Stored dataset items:
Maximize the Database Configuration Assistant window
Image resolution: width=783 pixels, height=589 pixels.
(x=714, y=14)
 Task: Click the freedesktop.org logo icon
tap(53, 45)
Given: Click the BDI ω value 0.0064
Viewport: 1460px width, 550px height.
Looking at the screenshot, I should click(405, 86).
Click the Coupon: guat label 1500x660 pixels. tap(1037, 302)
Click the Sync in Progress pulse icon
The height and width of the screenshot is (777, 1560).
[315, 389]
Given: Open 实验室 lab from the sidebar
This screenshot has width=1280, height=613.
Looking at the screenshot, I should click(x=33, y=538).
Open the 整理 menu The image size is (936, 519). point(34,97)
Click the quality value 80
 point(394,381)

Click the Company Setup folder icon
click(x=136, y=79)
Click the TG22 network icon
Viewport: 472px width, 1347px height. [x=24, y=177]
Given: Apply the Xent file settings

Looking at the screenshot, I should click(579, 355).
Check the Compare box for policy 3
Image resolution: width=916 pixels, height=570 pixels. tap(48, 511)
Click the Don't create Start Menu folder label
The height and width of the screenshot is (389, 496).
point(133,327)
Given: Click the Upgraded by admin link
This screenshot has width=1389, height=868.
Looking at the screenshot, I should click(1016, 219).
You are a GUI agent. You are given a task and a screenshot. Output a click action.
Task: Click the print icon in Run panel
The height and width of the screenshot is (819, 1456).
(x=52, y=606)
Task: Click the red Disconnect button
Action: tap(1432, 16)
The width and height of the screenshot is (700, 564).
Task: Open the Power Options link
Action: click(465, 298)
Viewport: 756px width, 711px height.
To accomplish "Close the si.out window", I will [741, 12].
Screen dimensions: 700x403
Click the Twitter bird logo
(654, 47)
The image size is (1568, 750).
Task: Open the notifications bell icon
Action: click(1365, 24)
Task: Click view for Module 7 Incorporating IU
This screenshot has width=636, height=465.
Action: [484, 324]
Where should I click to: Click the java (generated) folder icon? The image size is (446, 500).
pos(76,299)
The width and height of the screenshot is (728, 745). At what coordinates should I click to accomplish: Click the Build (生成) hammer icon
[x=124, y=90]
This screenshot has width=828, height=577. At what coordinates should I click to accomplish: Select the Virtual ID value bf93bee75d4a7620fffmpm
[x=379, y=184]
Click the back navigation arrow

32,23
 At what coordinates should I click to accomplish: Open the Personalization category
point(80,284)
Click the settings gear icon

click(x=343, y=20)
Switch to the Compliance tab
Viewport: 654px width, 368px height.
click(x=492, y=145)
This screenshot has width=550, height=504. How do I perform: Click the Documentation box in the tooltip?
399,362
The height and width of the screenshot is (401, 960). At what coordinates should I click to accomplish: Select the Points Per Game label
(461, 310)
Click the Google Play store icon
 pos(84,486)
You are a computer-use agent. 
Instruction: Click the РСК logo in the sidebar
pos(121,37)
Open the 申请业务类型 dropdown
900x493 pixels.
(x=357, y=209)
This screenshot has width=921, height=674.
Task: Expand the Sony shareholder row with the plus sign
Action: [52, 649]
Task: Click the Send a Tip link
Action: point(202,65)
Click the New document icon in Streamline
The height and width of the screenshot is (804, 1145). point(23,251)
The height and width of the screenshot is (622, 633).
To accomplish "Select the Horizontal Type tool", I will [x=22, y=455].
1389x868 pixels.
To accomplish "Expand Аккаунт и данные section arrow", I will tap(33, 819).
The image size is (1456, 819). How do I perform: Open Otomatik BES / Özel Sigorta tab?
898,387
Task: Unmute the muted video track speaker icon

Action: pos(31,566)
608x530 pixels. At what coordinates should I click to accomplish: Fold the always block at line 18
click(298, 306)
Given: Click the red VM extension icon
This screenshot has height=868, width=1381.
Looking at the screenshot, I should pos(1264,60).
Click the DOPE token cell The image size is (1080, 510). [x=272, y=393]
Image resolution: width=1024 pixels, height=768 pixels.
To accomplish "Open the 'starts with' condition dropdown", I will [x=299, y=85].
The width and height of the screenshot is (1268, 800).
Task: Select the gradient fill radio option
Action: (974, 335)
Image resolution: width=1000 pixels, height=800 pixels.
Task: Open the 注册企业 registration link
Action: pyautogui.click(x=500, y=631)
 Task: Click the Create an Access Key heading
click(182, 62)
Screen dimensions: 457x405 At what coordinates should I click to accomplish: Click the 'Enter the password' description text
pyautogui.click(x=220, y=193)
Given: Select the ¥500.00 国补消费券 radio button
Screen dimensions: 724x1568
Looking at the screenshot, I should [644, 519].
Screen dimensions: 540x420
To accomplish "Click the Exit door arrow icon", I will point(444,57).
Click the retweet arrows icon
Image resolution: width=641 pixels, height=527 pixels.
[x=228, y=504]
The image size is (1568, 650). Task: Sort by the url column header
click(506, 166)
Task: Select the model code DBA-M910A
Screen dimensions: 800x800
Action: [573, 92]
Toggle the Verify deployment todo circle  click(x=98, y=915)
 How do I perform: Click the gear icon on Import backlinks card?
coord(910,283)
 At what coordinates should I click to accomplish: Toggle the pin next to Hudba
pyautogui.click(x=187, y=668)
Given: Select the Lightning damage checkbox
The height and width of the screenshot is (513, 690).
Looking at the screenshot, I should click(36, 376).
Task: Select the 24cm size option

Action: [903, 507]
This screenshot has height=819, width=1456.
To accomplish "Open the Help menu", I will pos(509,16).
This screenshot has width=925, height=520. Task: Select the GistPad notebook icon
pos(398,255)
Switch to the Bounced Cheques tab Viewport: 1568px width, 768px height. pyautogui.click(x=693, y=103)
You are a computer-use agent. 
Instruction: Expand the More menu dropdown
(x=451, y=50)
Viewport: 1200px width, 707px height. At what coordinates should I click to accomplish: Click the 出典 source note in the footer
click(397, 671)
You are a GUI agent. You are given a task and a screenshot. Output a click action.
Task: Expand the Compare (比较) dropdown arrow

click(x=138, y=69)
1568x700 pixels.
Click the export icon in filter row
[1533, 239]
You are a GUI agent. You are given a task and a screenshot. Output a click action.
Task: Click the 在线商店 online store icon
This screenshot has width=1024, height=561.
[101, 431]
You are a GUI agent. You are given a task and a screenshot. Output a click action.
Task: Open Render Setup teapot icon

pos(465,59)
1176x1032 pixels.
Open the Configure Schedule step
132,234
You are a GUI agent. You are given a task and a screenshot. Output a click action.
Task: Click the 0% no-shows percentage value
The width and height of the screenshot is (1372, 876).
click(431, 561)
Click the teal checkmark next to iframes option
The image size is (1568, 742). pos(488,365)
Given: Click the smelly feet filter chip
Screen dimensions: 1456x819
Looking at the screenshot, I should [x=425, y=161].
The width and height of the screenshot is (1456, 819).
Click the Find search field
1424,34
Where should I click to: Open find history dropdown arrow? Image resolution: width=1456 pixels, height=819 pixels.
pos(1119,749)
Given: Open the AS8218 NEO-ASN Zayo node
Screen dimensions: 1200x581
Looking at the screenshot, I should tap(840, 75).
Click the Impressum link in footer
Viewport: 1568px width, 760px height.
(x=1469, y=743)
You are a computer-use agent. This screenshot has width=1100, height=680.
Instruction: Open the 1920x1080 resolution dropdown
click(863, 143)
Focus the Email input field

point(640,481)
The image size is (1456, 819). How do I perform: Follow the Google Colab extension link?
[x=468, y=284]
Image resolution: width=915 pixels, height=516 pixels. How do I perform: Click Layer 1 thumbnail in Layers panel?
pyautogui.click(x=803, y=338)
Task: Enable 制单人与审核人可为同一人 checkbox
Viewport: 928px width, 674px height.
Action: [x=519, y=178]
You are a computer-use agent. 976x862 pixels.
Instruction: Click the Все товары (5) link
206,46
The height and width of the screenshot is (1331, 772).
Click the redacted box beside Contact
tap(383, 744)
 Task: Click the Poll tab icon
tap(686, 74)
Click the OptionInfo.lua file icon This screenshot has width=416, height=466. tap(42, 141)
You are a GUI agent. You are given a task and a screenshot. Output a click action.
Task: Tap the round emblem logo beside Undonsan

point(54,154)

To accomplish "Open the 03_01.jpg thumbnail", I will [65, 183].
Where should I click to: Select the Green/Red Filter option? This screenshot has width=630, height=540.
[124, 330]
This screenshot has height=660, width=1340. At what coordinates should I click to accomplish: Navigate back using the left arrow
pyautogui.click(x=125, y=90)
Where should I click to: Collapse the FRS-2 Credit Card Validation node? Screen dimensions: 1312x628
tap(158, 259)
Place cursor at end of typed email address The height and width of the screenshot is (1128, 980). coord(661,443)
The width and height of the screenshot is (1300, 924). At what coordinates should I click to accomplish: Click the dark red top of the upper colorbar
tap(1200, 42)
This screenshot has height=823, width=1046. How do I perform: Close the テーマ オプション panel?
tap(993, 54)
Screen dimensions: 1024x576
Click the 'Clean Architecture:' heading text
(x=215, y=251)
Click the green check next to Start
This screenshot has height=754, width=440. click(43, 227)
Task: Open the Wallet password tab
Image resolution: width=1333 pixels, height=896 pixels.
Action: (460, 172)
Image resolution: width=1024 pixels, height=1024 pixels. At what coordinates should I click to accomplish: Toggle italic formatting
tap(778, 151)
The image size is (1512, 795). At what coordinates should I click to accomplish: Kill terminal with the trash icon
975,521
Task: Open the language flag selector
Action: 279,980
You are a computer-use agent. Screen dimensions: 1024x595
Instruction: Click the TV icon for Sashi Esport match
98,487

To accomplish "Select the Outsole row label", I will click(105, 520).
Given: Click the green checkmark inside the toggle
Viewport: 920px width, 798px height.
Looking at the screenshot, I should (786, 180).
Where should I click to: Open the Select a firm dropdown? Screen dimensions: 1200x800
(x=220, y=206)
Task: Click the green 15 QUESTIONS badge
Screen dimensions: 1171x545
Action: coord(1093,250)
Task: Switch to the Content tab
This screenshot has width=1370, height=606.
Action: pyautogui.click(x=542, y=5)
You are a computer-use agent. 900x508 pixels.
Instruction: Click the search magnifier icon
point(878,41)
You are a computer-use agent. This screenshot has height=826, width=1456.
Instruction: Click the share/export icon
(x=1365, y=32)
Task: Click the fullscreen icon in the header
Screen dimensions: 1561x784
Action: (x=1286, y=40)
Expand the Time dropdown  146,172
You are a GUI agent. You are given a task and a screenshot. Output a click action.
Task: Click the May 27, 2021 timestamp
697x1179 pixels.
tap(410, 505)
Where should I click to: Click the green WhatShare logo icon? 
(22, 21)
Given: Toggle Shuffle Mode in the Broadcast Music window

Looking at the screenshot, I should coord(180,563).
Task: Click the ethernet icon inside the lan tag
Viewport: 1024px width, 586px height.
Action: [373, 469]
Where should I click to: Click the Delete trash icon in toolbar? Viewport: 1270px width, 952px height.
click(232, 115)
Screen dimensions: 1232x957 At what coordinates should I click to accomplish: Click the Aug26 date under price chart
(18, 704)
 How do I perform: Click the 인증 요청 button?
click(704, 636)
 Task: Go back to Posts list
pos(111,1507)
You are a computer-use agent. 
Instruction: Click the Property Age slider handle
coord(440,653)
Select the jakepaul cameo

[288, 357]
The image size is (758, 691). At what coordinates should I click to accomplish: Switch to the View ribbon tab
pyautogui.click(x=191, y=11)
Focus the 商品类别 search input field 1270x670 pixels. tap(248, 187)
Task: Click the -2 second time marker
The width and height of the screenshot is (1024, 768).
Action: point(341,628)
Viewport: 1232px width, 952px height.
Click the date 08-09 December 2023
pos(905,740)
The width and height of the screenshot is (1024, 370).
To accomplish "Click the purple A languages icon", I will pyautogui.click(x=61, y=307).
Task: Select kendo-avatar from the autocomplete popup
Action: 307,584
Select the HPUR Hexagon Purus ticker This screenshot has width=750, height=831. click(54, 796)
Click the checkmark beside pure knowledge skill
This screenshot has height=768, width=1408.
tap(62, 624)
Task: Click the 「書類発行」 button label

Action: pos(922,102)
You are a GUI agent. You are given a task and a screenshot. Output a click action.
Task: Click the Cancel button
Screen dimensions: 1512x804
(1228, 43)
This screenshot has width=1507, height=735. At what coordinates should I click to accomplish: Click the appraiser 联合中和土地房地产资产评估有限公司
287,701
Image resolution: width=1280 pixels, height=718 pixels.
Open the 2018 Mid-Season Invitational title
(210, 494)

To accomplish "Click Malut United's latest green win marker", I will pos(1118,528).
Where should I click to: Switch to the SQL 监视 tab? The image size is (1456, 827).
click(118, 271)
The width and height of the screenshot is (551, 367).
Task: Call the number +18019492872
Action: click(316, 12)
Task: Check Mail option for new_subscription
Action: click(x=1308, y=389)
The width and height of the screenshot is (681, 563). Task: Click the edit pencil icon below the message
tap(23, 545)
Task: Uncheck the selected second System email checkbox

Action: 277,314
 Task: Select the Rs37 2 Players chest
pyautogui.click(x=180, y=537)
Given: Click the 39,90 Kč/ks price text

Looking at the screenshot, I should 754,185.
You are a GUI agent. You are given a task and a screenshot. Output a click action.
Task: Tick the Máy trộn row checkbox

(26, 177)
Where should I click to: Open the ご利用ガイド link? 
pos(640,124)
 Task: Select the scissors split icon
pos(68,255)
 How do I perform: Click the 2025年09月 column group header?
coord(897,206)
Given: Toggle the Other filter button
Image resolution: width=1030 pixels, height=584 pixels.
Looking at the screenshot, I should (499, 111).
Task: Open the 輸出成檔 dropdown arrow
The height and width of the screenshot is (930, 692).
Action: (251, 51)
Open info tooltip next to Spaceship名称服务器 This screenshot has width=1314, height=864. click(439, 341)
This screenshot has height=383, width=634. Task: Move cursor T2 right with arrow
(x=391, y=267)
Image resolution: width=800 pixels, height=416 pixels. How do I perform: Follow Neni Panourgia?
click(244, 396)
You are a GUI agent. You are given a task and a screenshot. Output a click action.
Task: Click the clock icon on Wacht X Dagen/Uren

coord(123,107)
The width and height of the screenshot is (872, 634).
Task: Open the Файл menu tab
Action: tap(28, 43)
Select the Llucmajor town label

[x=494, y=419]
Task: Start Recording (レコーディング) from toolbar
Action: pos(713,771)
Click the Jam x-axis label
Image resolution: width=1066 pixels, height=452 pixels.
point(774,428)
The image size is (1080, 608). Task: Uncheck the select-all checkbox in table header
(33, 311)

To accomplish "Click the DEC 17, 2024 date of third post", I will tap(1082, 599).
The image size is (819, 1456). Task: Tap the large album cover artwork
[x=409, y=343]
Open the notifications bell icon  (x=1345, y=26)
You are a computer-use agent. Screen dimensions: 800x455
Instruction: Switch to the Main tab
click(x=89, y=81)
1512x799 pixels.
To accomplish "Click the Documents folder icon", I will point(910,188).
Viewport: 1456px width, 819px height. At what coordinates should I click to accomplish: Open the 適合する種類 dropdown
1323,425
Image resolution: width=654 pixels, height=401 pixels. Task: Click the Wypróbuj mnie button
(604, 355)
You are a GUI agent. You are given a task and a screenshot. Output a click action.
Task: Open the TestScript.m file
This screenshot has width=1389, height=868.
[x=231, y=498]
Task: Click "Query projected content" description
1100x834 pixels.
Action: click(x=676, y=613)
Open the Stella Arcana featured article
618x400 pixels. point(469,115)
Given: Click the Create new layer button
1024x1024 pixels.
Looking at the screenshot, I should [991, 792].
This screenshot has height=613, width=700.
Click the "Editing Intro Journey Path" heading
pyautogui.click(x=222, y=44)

PROBLEM REQUIREMENTS:
Copy out, word for word, the lines starting at the line that contains "Select the HPUR" and ending with the line that contains "pyautogui.click(x=180, y=537)", including both of those lines.

SOLUTION BELOW:
Select the HPUR Hexagon Purus ticker This screenshot has width=750, height=831. click(54, 796)
Click the checkmark beside pure knowledge skill
This screenshot has height=768, width=1408.
tap(62, 624)
Task: Click the 「書類発行」 button label

Action: pos(922,102)
You are a GUI agent. You are given a task and a screenshot. Output a click action.
Task: Click the Cancel button
Screen dimensions: 1512x804
(1228, 43)
This screenshot has width=1507, height=735. At what coordinates should I click to accomplish: Click the appraiser 联合中和土地房地产资产评估有限公司
287,701
Image resolution: width=1280 pixels, height=718 pixels.
Open the 2018 Mid-Season Invitational title
(210, 494)

To accomplish "Click Malut United's latest green win marker", I will pos(1118,528).
Where should I click to: Switch to the SQL 监视 tab? The image size is (1456, 827).
click(118, 271)
The width and height of the screenshot is (551, 367).
Task: Call the number +18019492872
Action: click(316, 12)
Task: Check Mail option for new_subscription
Action: click(x=1308, y=389)
The width and height of the screenshot is (681, 563). Task: Click the edit pencil icon below the message
tap(23, 545)
Task: Uncheck the selected second System email checkbox

Action: 277,314
 Task: Select the Rs37 2 Players chest
pyautogui.click(x=180, y=537)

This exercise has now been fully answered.